Heather Nauert, a State Department spokeswoman, also verbalized the United States’ support on Tuesday.

“The U.S. supports the courageous Iranian people who are speaking out publicly and forcefully,” she tweeted. “We call on the regime to respect its citizens’ basic rights to peacefully express their desire for change.”

The U.S. State Department makes a statement about the protests in Iran, January 2018 (Twitter)

And, President Donald Trump on Wednesday again tweeted his support for the protestors.

“Such respect for the people of Iran as they try to take back their corrupt government,” he wrote. “You will see great support from the United States at the appropriate time!”

President Donald Trump support the protestors in Iran, January 2018 (Twitter)

On Sunday, Iranian President Hassan Rouhani noted the people’s right to peacefully protest but warned that security forces would not tolerate vandalism and chaos.

President Trump and the White House have come out in support of the protestors, and they have criticized the Iranian government for sponsoring terrorist groups around the Middle East. Trump also warned that he and the United States are watching for human rights violations, and that the U.S. could impose sanctions if such violations occur.

“The people of Iran are finally acting against the brutal and corrupt Iranian regime,” Trump tweeted on Tuesday morning. “All of the money that President Obama so foolishly gave them went into terrorism and into their ‘pockets.’ The people have little food, big inflation and no human rights. The U.S. is watching!”

Journalist Omid Memarian posted a thread on Twitter that explained what might have sparked this uprising.

In the thread, he says President Rouhani said in December that there are government funds for “various things,” and that “no one knows who’s in charge.”

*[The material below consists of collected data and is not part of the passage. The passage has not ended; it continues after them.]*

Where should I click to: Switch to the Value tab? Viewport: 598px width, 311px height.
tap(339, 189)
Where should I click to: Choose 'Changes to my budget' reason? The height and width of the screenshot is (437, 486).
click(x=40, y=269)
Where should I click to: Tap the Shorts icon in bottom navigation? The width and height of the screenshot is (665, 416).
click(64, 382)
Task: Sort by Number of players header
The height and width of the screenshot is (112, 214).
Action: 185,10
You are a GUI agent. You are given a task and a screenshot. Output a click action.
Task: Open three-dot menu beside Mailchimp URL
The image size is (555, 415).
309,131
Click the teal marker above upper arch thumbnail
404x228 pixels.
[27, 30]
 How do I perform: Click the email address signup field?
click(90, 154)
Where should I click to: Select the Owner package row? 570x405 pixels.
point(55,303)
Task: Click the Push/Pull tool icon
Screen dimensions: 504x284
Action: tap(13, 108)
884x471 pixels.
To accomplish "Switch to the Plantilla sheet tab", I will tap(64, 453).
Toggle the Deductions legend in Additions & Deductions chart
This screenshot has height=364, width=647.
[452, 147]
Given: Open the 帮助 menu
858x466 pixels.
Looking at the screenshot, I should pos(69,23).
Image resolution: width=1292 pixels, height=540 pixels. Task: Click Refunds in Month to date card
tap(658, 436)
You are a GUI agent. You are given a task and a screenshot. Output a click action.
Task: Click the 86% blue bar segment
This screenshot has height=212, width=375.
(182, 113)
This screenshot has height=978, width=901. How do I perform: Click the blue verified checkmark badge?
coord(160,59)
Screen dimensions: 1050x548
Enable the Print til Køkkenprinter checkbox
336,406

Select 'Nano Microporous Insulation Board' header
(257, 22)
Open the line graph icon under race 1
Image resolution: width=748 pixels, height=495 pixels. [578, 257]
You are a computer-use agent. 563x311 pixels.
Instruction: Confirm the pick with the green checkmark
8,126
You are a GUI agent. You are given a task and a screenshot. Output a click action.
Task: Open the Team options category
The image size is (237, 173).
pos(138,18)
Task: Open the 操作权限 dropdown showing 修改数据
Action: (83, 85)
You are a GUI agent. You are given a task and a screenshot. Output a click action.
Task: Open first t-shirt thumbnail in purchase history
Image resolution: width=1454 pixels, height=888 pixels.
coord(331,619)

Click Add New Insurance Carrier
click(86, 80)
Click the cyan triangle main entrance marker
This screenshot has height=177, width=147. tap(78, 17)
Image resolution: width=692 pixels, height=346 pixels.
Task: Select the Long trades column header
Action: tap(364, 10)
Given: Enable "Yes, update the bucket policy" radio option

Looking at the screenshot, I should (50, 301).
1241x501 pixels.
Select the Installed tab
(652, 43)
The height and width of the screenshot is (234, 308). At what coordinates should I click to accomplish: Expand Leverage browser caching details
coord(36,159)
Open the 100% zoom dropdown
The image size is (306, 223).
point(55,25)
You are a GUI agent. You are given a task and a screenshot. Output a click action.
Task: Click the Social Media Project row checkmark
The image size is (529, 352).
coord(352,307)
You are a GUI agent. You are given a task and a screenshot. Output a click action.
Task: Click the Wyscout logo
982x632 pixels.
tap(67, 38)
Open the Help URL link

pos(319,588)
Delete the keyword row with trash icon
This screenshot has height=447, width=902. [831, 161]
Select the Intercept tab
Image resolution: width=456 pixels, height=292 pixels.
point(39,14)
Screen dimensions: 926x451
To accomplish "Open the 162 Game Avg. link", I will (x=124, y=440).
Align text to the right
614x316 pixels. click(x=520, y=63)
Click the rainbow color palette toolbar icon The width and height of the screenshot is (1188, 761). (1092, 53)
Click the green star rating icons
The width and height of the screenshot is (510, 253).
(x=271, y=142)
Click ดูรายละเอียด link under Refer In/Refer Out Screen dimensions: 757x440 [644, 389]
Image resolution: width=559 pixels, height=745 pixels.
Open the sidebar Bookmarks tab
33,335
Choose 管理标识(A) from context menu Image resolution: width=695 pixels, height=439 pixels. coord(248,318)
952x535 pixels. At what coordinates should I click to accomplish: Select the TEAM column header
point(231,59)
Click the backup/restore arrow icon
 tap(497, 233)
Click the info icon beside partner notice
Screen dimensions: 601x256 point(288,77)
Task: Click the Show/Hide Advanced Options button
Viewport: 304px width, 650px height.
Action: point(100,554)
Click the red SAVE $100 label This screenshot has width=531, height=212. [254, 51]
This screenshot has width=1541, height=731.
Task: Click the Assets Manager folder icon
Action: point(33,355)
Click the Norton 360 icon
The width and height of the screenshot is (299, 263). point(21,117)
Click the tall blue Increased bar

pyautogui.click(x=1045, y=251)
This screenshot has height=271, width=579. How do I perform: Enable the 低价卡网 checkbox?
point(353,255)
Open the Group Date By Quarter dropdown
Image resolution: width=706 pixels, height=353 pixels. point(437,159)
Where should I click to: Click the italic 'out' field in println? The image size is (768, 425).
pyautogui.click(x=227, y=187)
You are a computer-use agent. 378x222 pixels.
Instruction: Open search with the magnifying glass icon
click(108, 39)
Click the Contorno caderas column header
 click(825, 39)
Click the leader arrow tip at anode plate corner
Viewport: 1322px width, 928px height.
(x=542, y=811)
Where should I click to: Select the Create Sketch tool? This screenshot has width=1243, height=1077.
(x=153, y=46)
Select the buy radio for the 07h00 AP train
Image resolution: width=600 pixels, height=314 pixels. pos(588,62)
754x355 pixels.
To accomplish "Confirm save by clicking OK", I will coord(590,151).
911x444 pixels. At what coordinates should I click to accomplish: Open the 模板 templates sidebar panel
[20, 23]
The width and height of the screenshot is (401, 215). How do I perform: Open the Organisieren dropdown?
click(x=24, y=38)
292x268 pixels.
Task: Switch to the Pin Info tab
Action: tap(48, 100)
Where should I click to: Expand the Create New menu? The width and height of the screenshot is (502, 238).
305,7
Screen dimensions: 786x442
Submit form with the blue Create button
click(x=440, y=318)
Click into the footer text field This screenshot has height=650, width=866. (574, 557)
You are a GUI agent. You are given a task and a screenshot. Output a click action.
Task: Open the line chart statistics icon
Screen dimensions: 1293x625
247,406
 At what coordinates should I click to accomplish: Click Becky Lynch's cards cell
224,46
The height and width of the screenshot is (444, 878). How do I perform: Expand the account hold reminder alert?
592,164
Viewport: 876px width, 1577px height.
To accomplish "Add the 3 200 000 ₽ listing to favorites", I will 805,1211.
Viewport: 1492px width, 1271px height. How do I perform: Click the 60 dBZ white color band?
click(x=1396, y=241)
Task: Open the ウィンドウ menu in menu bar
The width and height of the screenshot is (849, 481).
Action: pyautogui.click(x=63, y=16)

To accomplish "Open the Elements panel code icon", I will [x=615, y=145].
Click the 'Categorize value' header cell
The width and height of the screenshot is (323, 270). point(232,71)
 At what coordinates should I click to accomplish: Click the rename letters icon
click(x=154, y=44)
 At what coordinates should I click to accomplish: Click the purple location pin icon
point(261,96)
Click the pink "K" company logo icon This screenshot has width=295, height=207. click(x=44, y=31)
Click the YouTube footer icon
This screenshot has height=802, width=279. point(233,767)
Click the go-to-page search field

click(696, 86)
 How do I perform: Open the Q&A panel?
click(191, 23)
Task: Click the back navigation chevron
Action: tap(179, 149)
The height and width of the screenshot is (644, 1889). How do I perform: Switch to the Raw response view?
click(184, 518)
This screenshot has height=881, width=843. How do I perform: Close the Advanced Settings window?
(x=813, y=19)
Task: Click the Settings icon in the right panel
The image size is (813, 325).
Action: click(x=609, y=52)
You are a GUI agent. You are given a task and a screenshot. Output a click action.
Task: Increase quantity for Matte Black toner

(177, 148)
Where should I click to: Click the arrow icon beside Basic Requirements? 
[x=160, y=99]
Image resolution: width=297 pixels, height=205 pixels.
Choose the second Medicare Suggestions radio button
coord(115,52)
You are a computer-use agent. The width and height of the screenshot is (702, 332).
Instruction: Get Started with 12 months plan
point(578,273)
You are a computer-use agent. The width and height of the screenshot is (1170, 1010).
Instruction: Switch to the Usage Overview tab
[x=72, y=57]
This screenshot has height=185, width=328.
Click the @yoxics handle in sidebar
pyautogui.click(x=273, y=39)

“There was a long list of 17 different organizations which only took money from the government,” Rouhani said. “We would give them money at the start of the year and when payment was delayed for a day, they would complain about why the government was late.”

“When we asked where the money was spent, they would say: ‘It’s none of your business. You gave us the money. Goodbye! We will spend it anywhere we want,’” he added.

During his speech last year at the United Nations General Assembly, Trump accused Iran of funding terrorists and creating a dangerous missile arsenal. The Iranian President later came out and said flatly that Iran wants to strengthen its missile capabilities – and doesn’t intend to ask permission to do it.

The Iranian nuclear deal was drawn up in 2015 with Iran, the U.S. and five other nations under former President Barack Obama. Its framework includes stipulations that Iran would redesign, convert and reduce its number of nuclear facilities in order to lift nuclear-related economical sanctions, which would reportedly free up billions of dollars in oil revenue and frozen assets for Iran. The U.S. and Iran also agreed to their own terms, along with terms penned with other nations.

President Trump announced in October that the U.S. would not be certifying the nuclear deal this year, and it is now up to Congress to address the deal’s “serious flaws” in order to protect the American people from any threats of nuclear weapons.

Trump said if Congress can’t reach a solution, then the Iran nuclear agreement would be “terminated.”

The President has called the deal “one of the worst” and “the most one-sided transaction the United States has ever entered into,” and he has continually called out Iran for its funding of terrorism.

Trump said the “rogue regime” of Iran is only perpetuating terrorism around the world, and is becoming more aggressive in doing so.

The hostile Iranian regime has not lived up to “the spirit of deal,” which Trump called “deeply controversial.”

“The Iranian dictatorship […] remains the world’s leading state sponsor of terrorism,” the President said, saying the regime provides assistance to al-Qaida, the Taliban, Hezbollah, Hamas and other terrorists.